Spectral cues and temporal integration during cylinder echo discrimination by bottlenose dolphins (Tursiops truncatus).

Three bottlenose dolphins (Tursiops truncatus) participated in simulated cylinder wall thickness discrimination tasks utilizing electronic "phantom" echoes. The first experiment resulted in psychometric functions (percent correct vs wall thickness difference) similar to those produced by a dolphin performing the task with physical cylinders. In the second experiment, a wide range of cylinder echoes was simulated, with the time separation between echo highlights covering a range from <30 to >300 µs. Dolphin performance and a model of the dolphin auditory periphery suggest that the dolphins used high-frequency, spectral-profiles of the echoes for discrimination and that the utility of spectral cues degraded when the time separation between echo highlights approached and exceeded the dolphin's temporal integration time of ∼264 µs.

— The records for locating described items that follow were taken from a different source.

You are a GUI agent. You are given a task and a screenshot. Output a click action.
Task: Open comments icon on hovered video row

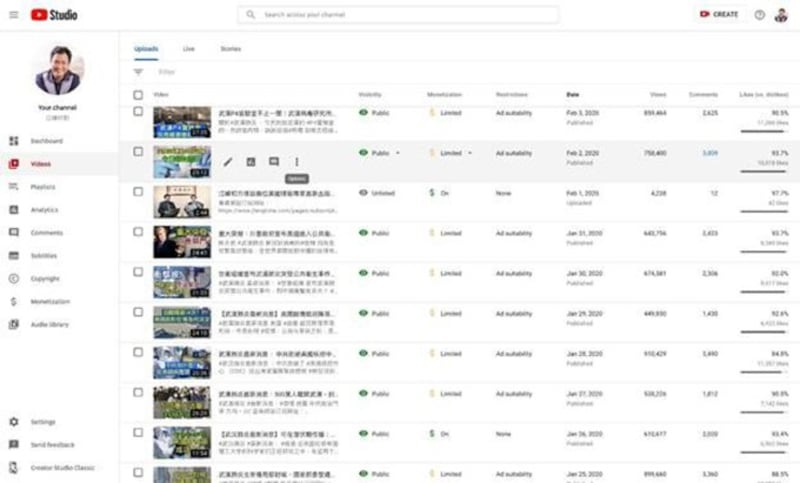[x=274, y=161]
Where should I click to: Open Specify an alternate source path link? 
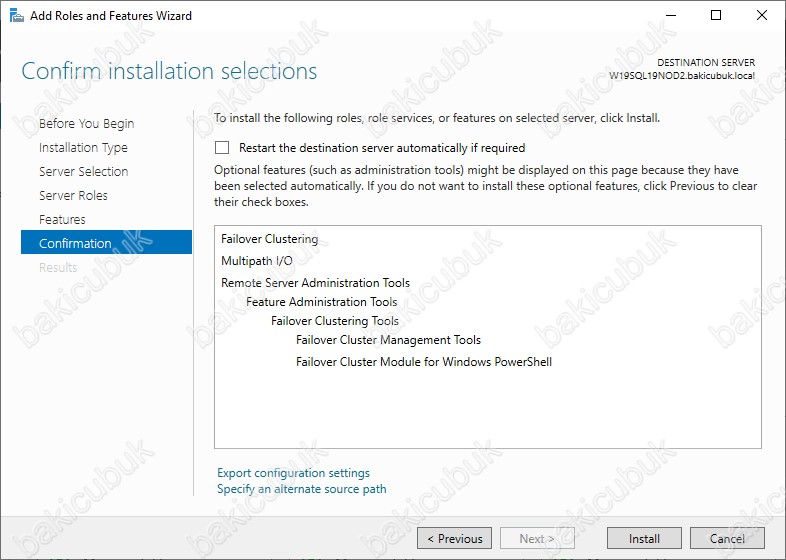tap(301, 489)
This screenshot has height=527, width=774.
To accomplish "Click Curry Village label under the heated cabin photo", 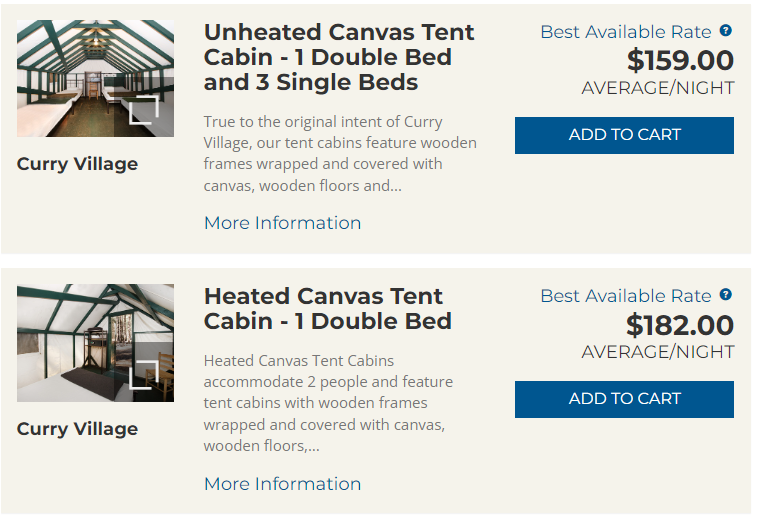I will [x=77, y=429].
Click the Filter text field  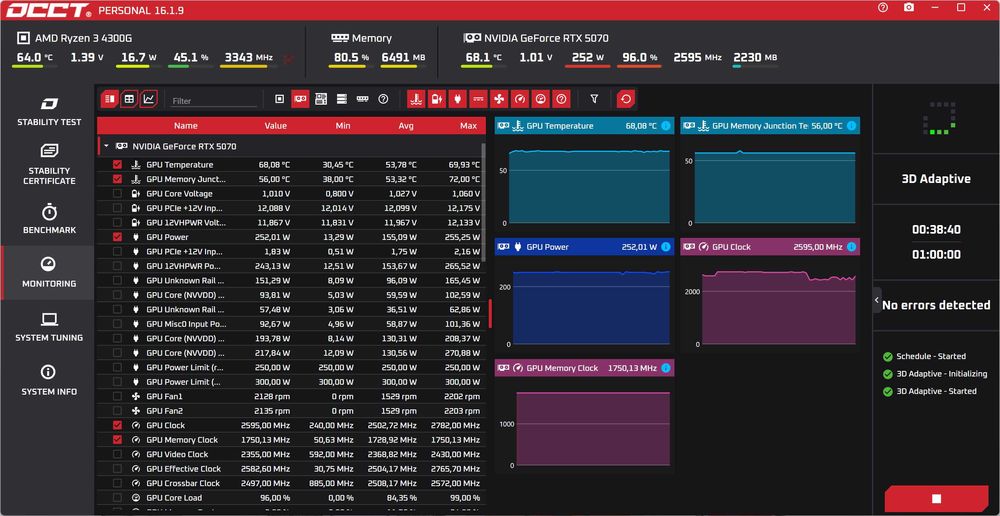tap(214, 101)
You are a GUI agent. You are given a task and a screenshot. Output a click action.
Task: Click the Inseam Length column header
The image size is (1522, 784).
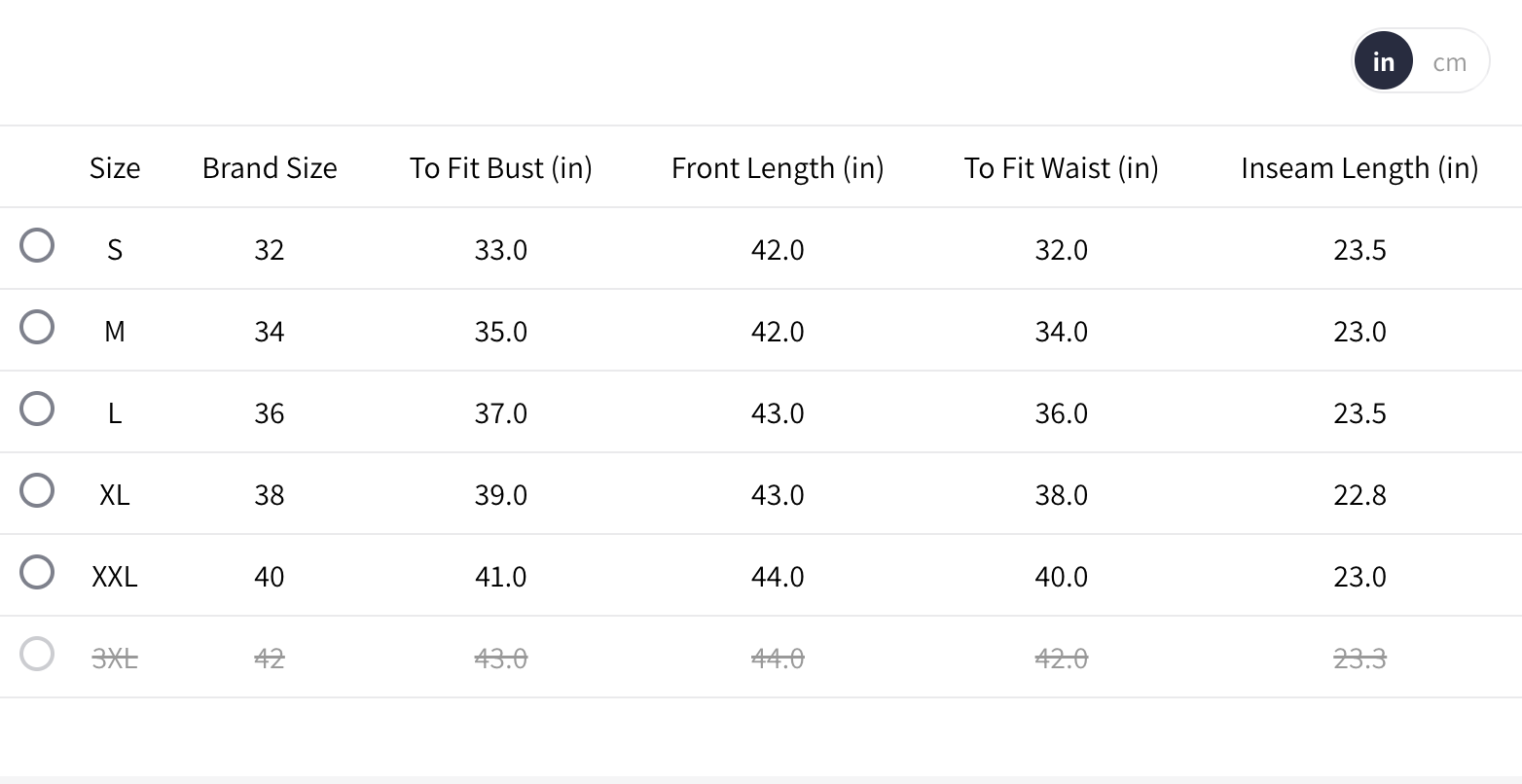click(1359, 168)
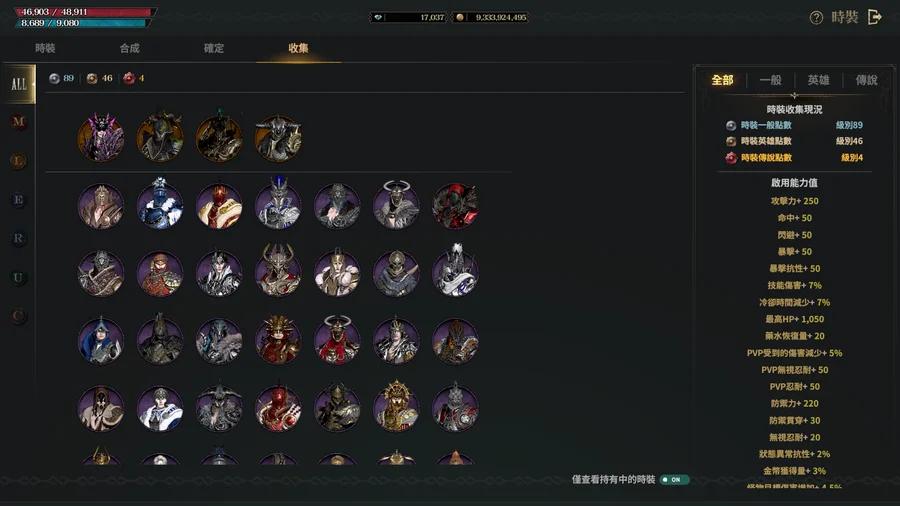The width and height of the screenshot is (900, 506).
Task: Select the U grade filter icon
Action: tap(18, 278)
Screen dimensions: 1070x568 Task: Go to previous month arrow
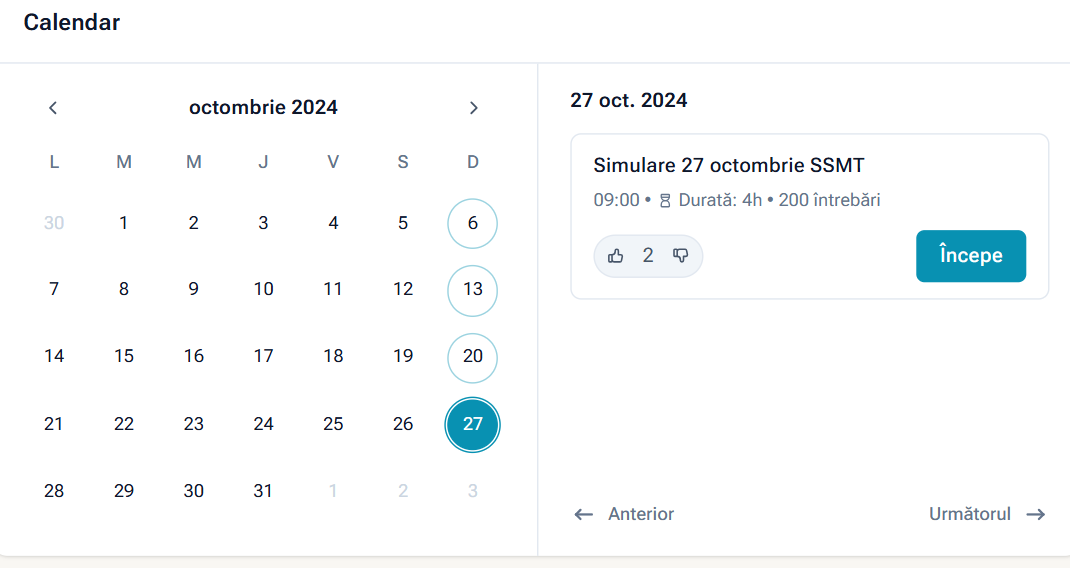[x=54, y=108]
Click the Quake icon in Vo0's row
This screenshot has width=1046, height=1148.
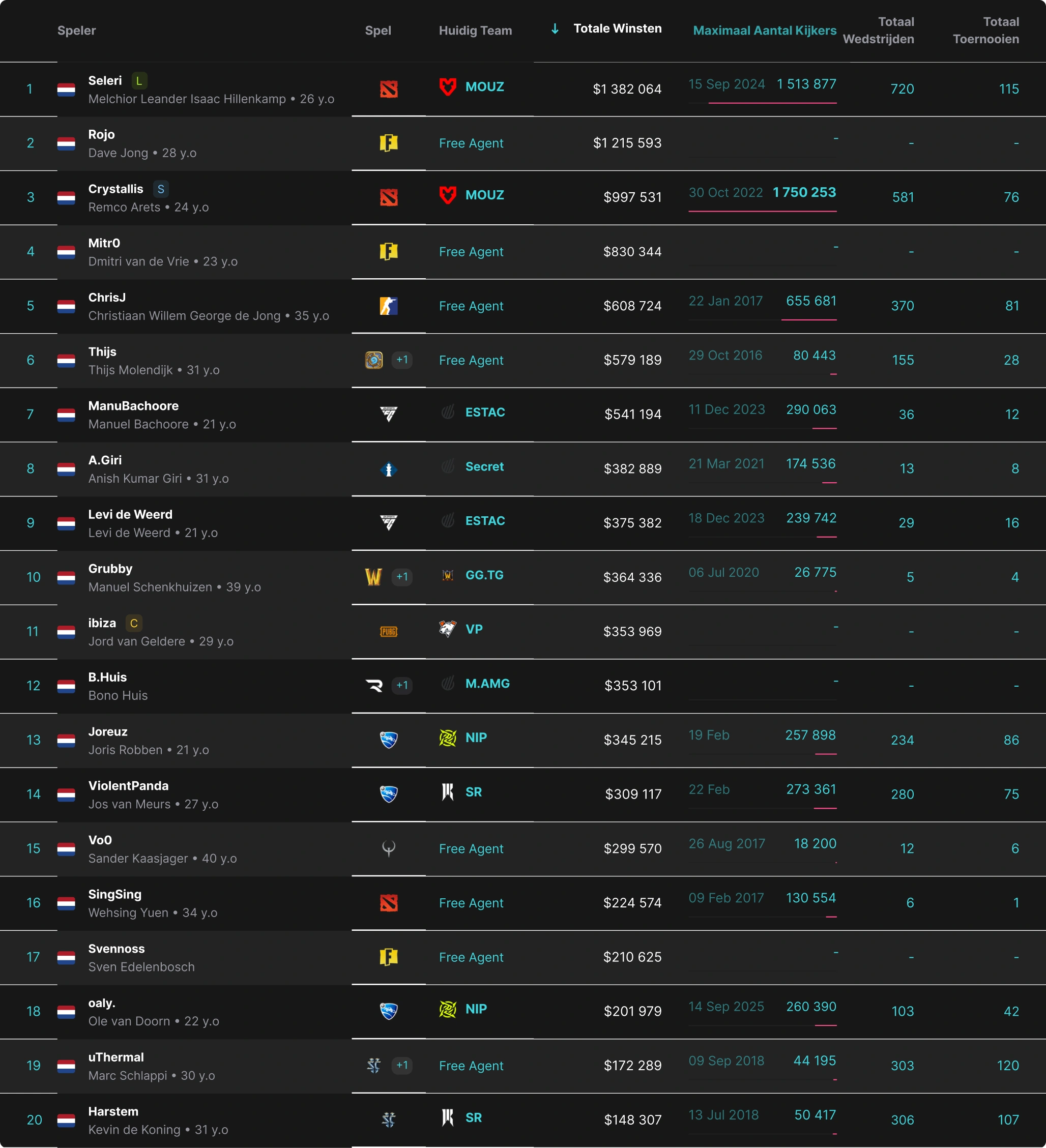tap(389, 848)
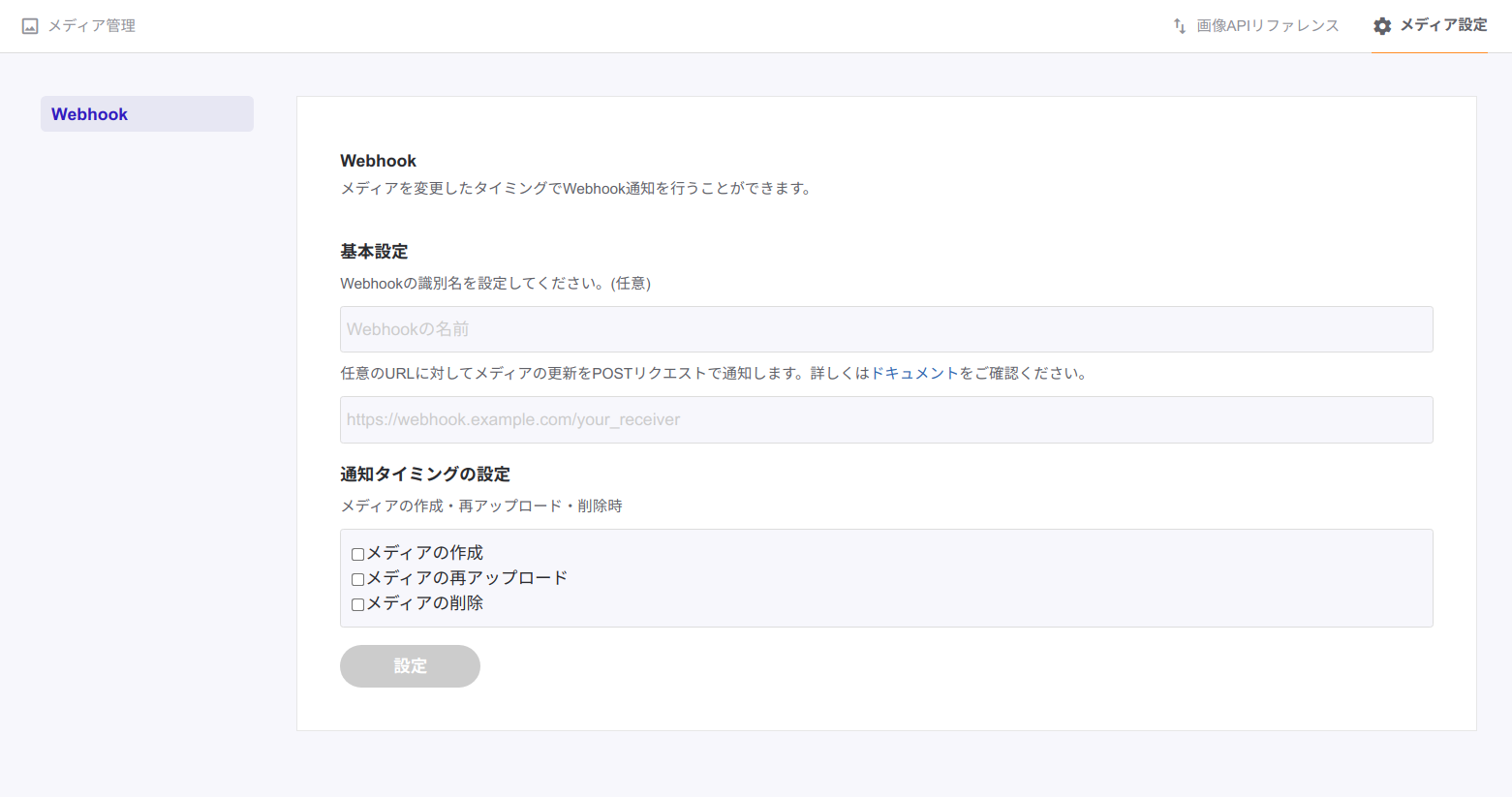Open the ドキュメント link
Viewport: 1512px width, 797px height.
tap(914, 373)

Dolphin echo-delay resolution measured with a jittered-echo paradigm.

Biosonar echo delay resolution was investigated in four bottlenose dolphins (Tursiops truncatus) using a "jittered" echo paradigm, where dolphins discriminated between electronic echoes with fixed delay and those whose delay alternated (jittered) on successive presentations. The dolphins performed an echo-change detection task and produced a conditioned acoustic response when detecting a change from non-jittering echoes to jittering echoes. Jitter delay values ranged from 0 to 20 µs. A passive listening task was also conducted, where dolphins listened to simulated echoes and produced a conditioned acoustic response when signals changed from non-jittering to jittering. Results of the biosonar task showed a mean jitter delay threshold of 1.3 µs and secondary peaks in error functions suggestive of the click autocorrelation function. When echoes were jittered in polarity and delay, error functions shifted by approximately 5 µs and all dolphins discriminated echoes that jittered only in polarity. Results were qualitatively similar to those from big brown bats (Eptesicus fuscus) and indicate that the dolphin biosonar range estimator is sensitive to echo phase information. Results of the passive listening task suggested that the dolphins could not passively detect changes in timing and polarity of simulated echoes.